Tirzah and the Sound of Feeling Too Much

Tirzah makes music that sounds like the inside of a feeling rather than a description of one. Her records do not explain emotion. They replicate the texture of it, the static and the warmth and the way something important can feel both enormous and impossible to articulate at the same time. That is an extremely difficult thing to do, and she does it with a consistency that places her among the most singular voices in contemporary British music.

Born Tirzah Mastin in London, she has been making music with her closest collaborator, producer Micachu, since they were teenagers at the Purcell School of Music in Hertfordshire. That longevity matters. The work they make together has the ease and risk-tolerance of people who trust each other completely. There is no flinching in it. They go exactly where the idea wants to go.

Her debut album Devotion arrived in 2018 on Domino Records and was an immediate critical landmark. It sounded like nothing else released that year. The production was deliberately lo-fi and grainy, built from stuttering samples, pitch-shifted vocals, and rhythms that lurched rather than locked. Over all of that, Tirzah sang in a voice that was small and certain and devastating. She was not trying to impress. She was trying to tell the truth.

Devotion

Devoting an entire album to love and its aftermath is not unusual. Devotion was unusual in how it went about that task. The songs were short, often under three minutes, and felt like fragments of larger emotional states rather than complete arguments. That fragmentation was the point. Love does not arrive in finished sentences. It arrives in pieces, in gestures, in the wrong word at the right moment.

The single Gladly was hypnotic in its simplicity. A sparse beat, a vocal that barely rose above speaking, and a lyric about wanting and not-wanting that captured something fundamental about desire. It was not a song designed to soundtrack anything in particular. It resisted easy categorization. Too experimental for pop radio, too song-centered for club culture, it existed in its own space and waited for listeners to find it.
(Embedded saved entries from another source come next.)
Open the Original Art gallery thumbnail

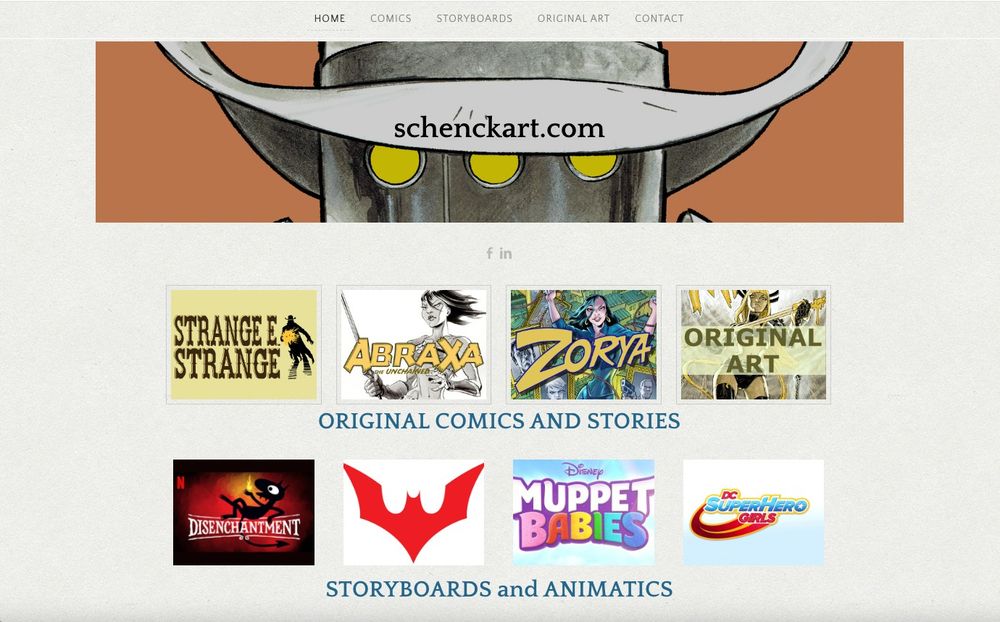(x=753, y=344)
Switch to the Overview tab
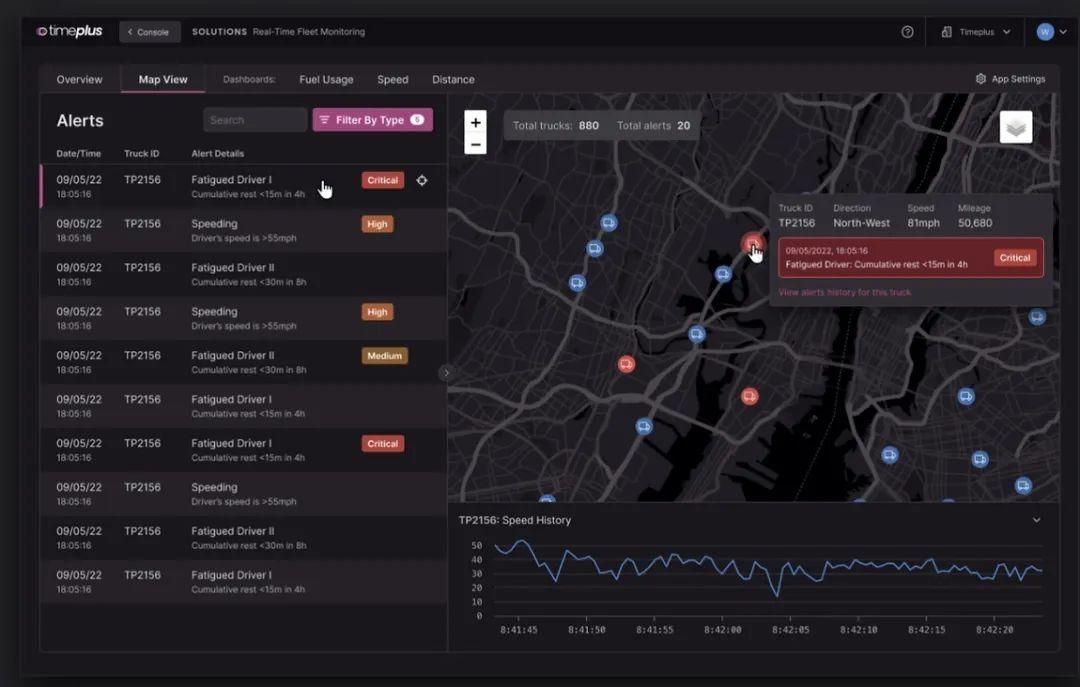 79,79
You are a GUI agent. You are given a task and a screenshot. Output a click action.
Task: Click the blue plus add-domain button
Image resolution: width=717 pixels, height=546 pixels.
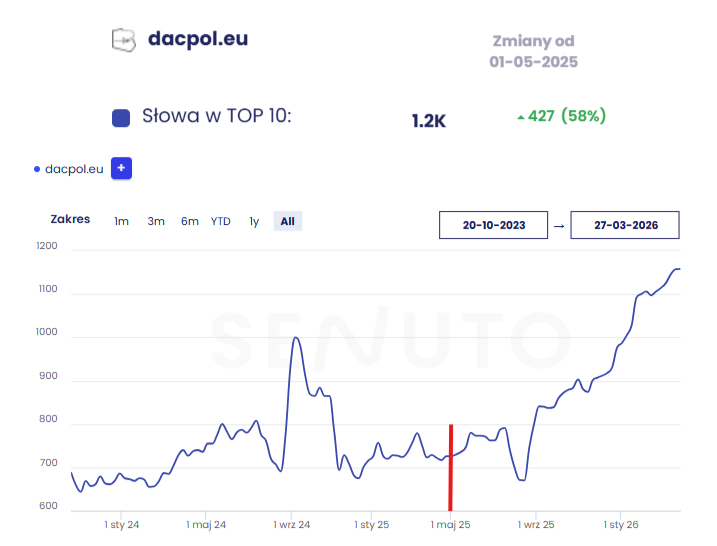[121, 169]
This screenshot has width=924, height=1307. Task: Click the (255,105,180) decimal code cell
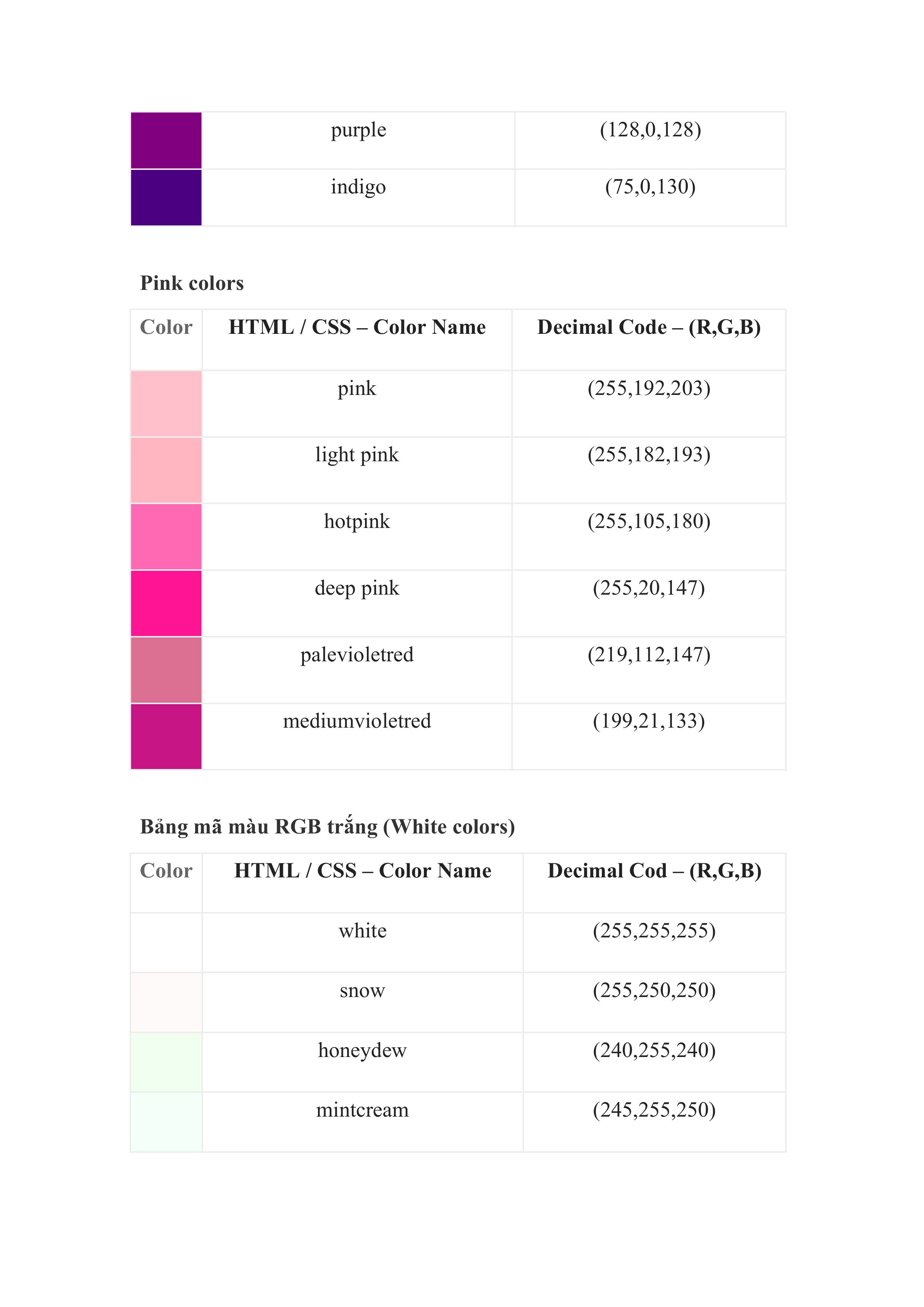pyautogui.click(x=649, y=522)
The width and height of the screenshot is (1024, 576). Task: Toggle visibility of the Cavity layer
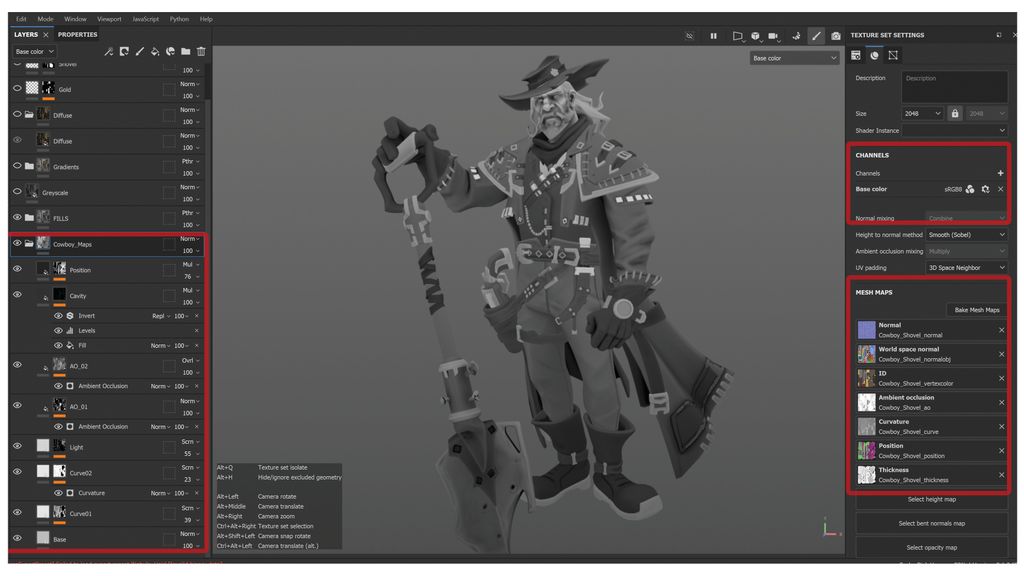(15, 294)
Since Devotion, Tirzah has stayed in that space. Her 2021 album Colourgrade pushed the production even further into abstraction. The beats were harder to find, the vocals more layered and processed, the emotional stakes higher. It was a record made during a period of significant personal change, and that showed in the music's willingness to be genuinely difficult. Not difficult in a pretentious way. Difficult in the way that honest things sometimes are.

Making Music on Her Own Terms

Tirzah has never been a press-friendly artist. She gives few interviews, maintains minimal social presence, and does not explain her work in the way that contemporary music culture tends to demand. That refusal is not arrogance. It is consistent with her approach to the music itself. She is not interested in telling you what to feel. She is interested in creating the conditions for feeling.

Her live performances are relatively rare, which makes them significant when they happen. She and Micachu perform in ways that feel genuinely exploratory rather than rehearsed to perfection. There is a looseness in the live context that matches the music's own relationship to polish. She is not chasing flawlessness. She is chasing something true.

The Purcell School connection is worth dwelling on. She and Micachu were formally trained musicians who chose to make something that rejected most of the conventions that formal training usually instills. That tension, between knowing the rules intimately and choosing to break them with full awareness, generates much of the music's particular energy. She is not naive about form. She is deliberate in her departures from it.

The Collaborators Around Her

Micachu, whose real name is Mica Levi, has built a parallel career as a film composer. The score for Under the Skin, the 2013 Jonathan Glazer film starring Scarlett Johansson, drew significant attention and placed Levi among the most interesting composers working at the intersection of experimental music and cinema. That work informs what happens in Tirzah's records. The willingness to use sound as emotional architecture rather than decoration, to build a world through texture and atmosphere, runs through both bodies of work.

Tirzah has also worked with other artists in the Domino Records circle and the broader London experimental community. She exists in a world where genre is less important than intention, where the question is always what does this need to sound like, not what should this sound like to fit a category. That community, loose and overlapping and genuinely committed to the work, produces some of the most interesting music coming out of the UK.

Her influence is already visible in younger artists working in the space between pop, R&B, and experimental music. The willingness to let a beat stutter, to let a vocal be unfinished, to let a song end before it has said everything it might say, these are aesthetic choices that Tirzah made central and that others have absorbed into their own practices.

Why She Matters

There is a version of Tirzah's career that would have required more compromise. A different label, a different set of expectations, a different collaborator, and the music might have been sanded down into something more commercially legible. That did not happen. The music remains on its own terms, strange and intimate and completely resistant to the easy grab.

In an era when streaming numbers and algorithmic placement exert enormous pressure on how music gets made, Tirzah's work is a reminder that another path exists. That path requires patience from listeners and patience from the artist and a kind of faith that the right people will eventually find what you are making. That faith has been justified. Devotion became one of the defining albums of its moment despite never appearing on any mainstream chart.

Colourgrade extended that conversation in ways that challenged even her most dedicated listeners. It asked more than Devotion had. It offered less in the way of conventional satisfaction and more in the way of genuine encounter with difficult feeling. That willingness to risk the audience rather than accommodate them is rare and worth recognizing.

Tirzah makes music for the 3am version of yourself, for the part of you that exists when the performance of yourself is finally exhausted. That is not a small audience. That is everyone, eventually.